Le dossier en fin d’ouvrage expose l’impact qu’eut cette nouvelle, l’avalanche de courriers reçus par l’autrice et son éditeur, soit de colère, soit d’incompréhension, soit de lecteurs ayant la conviction que l’histoire était basée sur des faits réels. En découvrant la scène finale, le lecteur prend conscience que Miles Hyman a joué franc jeu avec lui et qu’il a tout montré depuis le début, laissant présager la nature du dénouement. En fonction de son degré d’implication dans sa lecture, le lecteur dispose d’une vue globale sur ce qu’il vient de se dérouler, ou il peut revenir en début, feuilleter rapidement les pages et relever quelques phrases qui rétrospectivement en disent long. Il relève : À quoi bon changer les choses maintenant ? Ça n’aurait aucun sens. C’est le thème de la tradition séculaire, mais en même temps les pages 54 à 62 évoquent quelques évolutions dans cette pratique et se terminent sur la phrase : Mais avec le temps, cela avait aussi changé. L’autrice s’amuse à pointer du doigt que ce respect des traditions perpétue un rituel qui n’est en fait pas immuable. Plus loin, le vieux Warner évoque le fait que c’est sa soixante-dix-septième loterie et que : À écouter les jeunes, rien n’est assez bien pour eux. Bientôt ils voudront vivre dans des grottes, plus personne ne travaillera. Mais ils ne tiendront pas longtemps comme ça. Ou encore : Les gens ne sont plus ce qu’ils étaient. La tradition séculaire semble s’opposer au désir de changement de la jeunesse, mais en fait celle-ci participe de son plein gré à la loterie, sans velléité de la remettre en cause.

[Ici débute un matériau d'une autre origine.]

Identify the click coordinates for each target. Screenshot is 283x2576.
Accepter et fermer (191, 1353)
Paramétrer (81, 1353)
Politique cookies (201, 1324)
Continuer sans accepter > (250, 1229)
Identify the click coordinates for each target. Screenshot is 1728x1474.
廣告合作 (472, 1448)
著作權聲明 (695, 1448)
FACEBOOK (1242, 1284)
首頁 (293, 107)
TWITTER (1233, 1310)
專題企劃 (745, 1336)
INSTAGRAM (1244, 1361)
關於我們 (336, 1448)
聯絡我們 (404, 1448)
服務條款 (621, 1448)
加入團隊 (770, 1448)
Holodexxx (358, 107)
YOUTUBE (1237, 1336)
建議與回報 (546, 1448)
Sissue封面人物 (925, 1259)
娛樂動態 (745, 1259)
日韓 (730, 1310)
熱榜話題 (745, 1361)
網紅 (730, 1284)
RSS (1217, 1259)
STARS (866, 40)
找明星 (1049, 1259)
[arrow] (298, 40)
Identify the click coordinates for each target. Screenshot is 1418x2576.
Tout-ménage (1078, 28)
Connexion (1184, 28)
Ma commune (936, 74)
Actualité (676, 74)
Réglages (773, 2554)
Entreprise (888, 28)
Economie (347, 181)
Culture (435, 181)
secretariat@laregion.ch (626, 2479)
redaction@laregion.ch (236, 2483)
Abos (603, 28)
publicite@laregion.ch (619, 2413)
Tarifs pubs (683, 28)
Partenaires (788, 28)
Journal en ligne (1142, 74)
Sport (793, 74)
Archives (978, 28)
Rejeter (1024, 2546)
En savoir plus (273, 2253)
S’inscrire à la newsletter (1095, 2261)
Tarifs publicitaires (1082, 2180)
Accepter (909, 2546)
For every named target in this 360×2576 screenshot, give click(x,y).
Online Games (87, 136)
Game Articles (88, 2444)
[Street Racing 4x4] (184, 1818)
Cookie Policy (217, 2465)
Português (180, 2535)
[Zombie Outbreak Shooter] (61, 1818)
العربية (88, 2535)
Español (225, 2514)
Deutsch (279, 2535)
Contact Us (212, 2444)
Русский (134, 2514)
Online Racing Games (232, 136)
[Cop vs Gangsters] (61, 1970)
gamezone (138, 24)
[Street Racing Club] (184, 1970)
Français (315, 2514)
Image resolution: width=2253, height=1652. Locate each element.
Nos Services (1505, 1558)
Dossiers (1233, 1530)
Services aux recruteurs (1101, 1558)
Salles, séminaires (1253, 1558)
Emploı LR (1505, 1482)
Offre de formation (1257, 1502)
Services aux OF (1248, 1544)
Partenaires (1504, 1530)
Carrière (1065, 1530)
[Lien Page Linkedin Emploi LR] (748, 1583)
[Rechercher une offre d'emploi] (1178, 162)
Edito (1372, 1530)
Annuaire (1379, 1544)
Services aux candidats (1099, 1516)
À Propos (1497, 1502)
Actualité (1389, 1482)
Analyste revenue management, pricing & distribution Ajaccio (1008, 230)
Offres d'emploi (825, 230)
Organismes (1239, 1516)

L’horreur du dénouement, de la raison d’être de la loterie atteint le lecteur de plein fouet, en particulier le comportement de la foule où tout le monde participe, sans état d’âme. Mais en y repensant, il se demande si la préparation par Joe & Harry, en toute connaissance de cause, n’est pas encore plus monstrueuse. Ou le fait qu’il existe des règles très précises pour le tirage au sort : que faire en cas de plusieurs familles habitant sous le même toit ? La loterie est institutionnalisée, codifiée par des règles connues et acceptées par l’ensemble de la communauté. Le conformisme des individus composant cette communauté est d’une uniformité terrifiante et sidérante : aussi bien de se soumettre de son plein gré à cette cérémonie, aussi bien d’en accepter l’issue quel que soit l’âge de l’individu tirant le papier avec le point, ou encore son acceptation par les jeunes générations dont l’élan naturel de changement ne va pas jusqu’à la remise en cause de cette pratique qui lie la communauté. Le récit se termine sur un dessin en double page : l’entrée de la ville depuis la route en terre, avec le même cadrage que le dessin en double page d’ouverture du récit, mais à midi au lieu d’être en fin de soirée. Le cycle est arrivé à son terme, et un autre cycle peut commencer à l’identique, la loterie se perpétuant d’une génération à l’autre, semblant immortelle pendant que les êtres humains vivent et meurent.


Cette adaptation d’une nouvelle est remarquable en tout point. La narration visuelle est incroyable, riche et dense, les cases étant rapidement assimilées par le lecteur ce qui l’amène paradoxalement à lire moins vite. L’intrigue est respectée à la lettre, tout en aboutissant à une véritable bande dessinée, et pas à un texte illustré tant bien que mal. La force du récit est intacte, et il reste tout autant dérangeant.